- [AIM OF THE TASK]
Beginning with the line containing "The height and" and ending with the line containing "the Save icon", write out each line of the records below exactly; pictures and lines outside that range are left out.

- [RECORDED DATA]
━━━━━━━━━━━━━━━━━━━━━━━━━━━━━━

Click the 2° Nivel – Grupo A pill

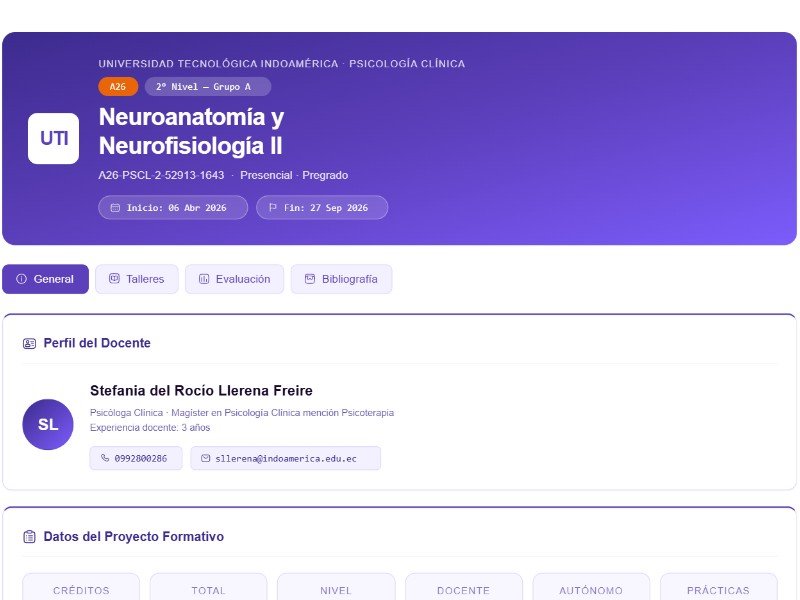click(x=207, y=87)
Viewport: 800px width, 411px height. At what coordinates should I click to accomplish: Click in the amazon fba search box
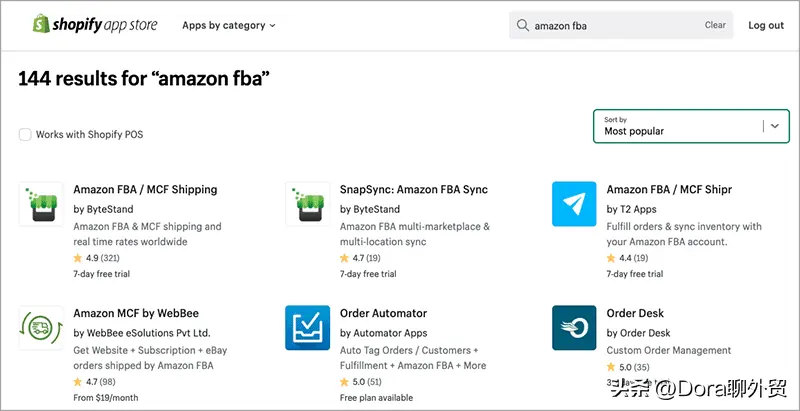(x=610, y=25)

━━━━━━━━━━━━━━━━━━━━━━━━━━━━━━

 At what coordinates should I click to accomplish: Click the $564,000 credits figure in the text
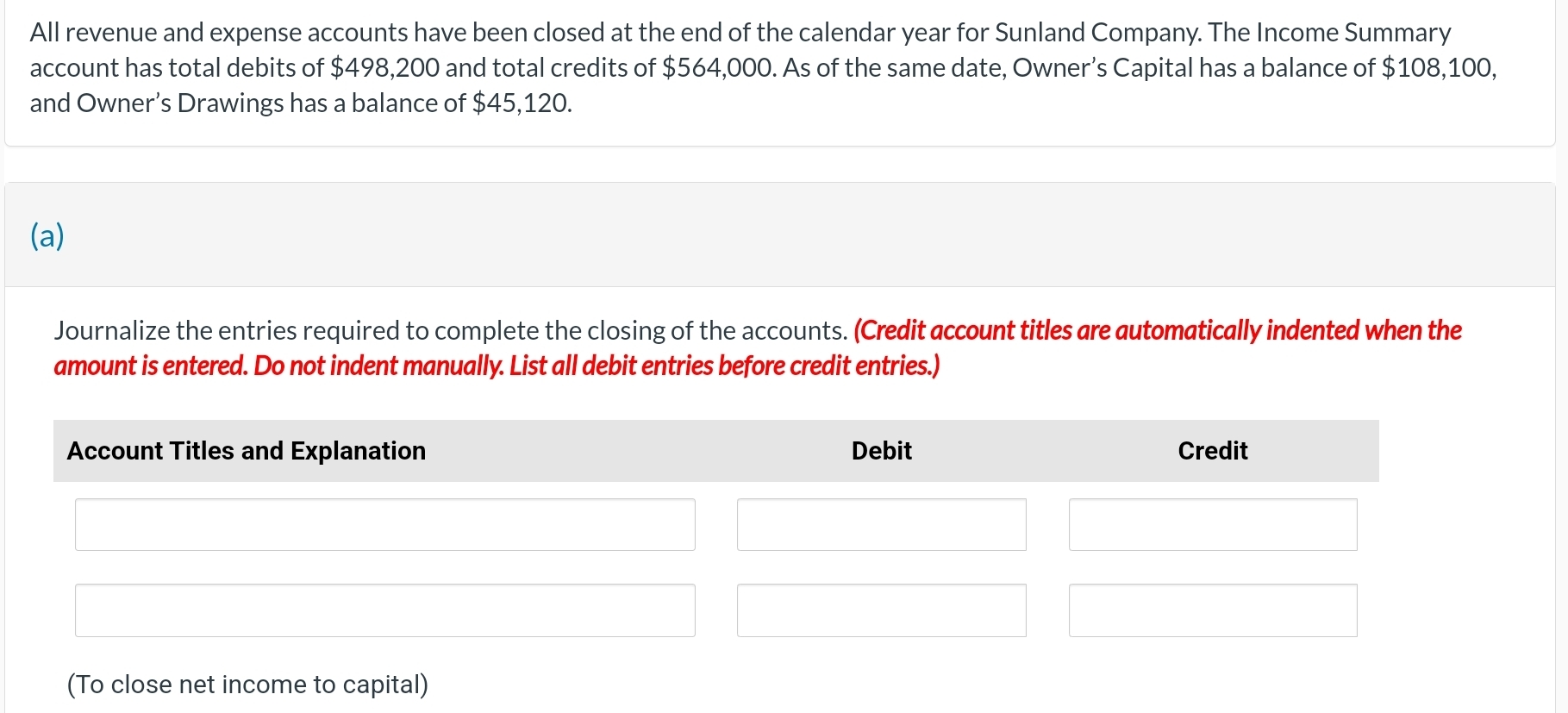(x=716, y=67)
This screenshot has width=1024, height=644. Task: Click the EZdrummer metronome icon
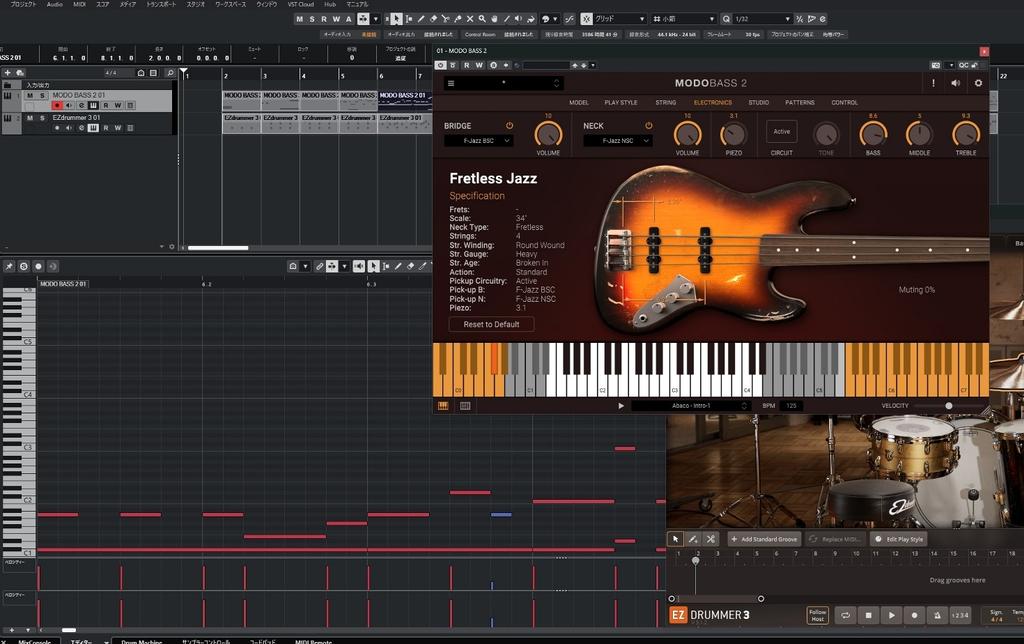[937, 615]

━━━━━━━━━━━━━━━━━━━━━━━━━━━━━━

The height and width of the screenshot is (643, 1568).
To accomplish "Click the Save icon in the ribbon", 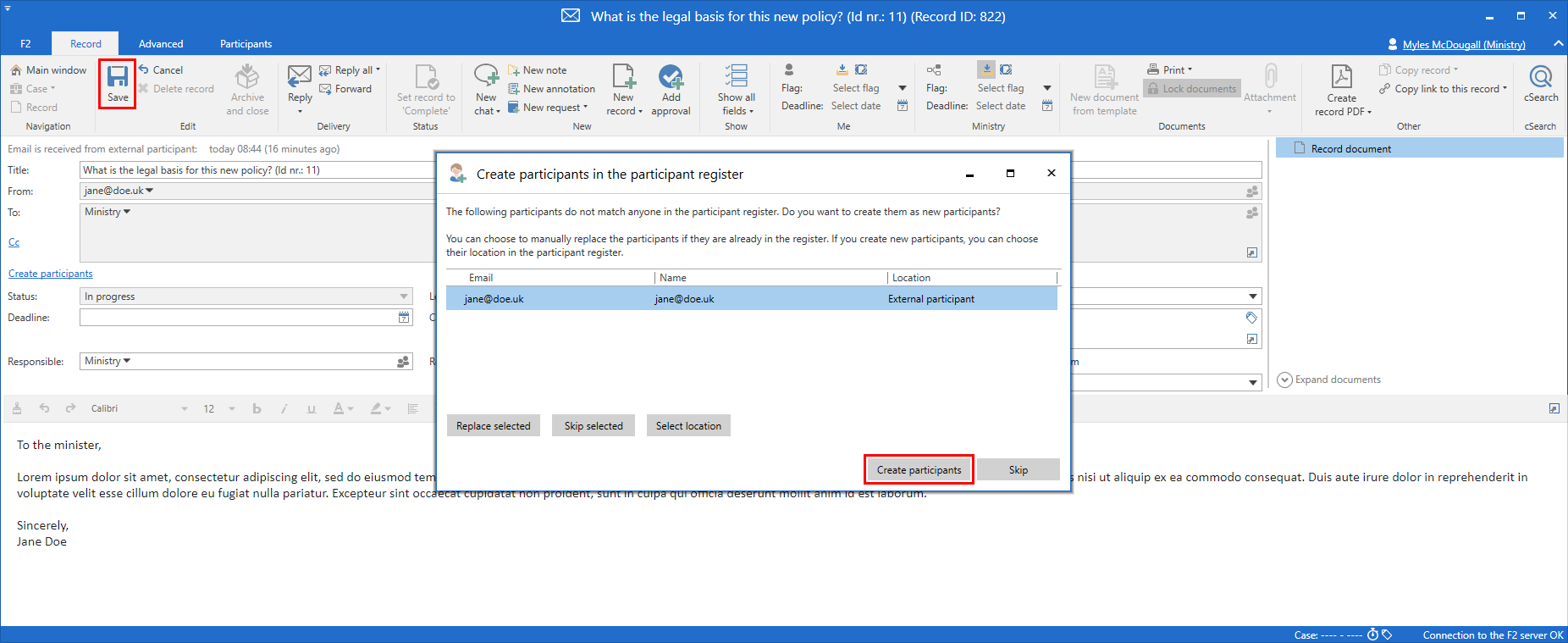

━━━━━━━━━━━━━━━━━━━━━━━━━━━━━━

- [WRITTEN ANSWER]
The height and width of the screenshot is (643, 1568).
To accomplish "Click the Save icon in the ribbon", 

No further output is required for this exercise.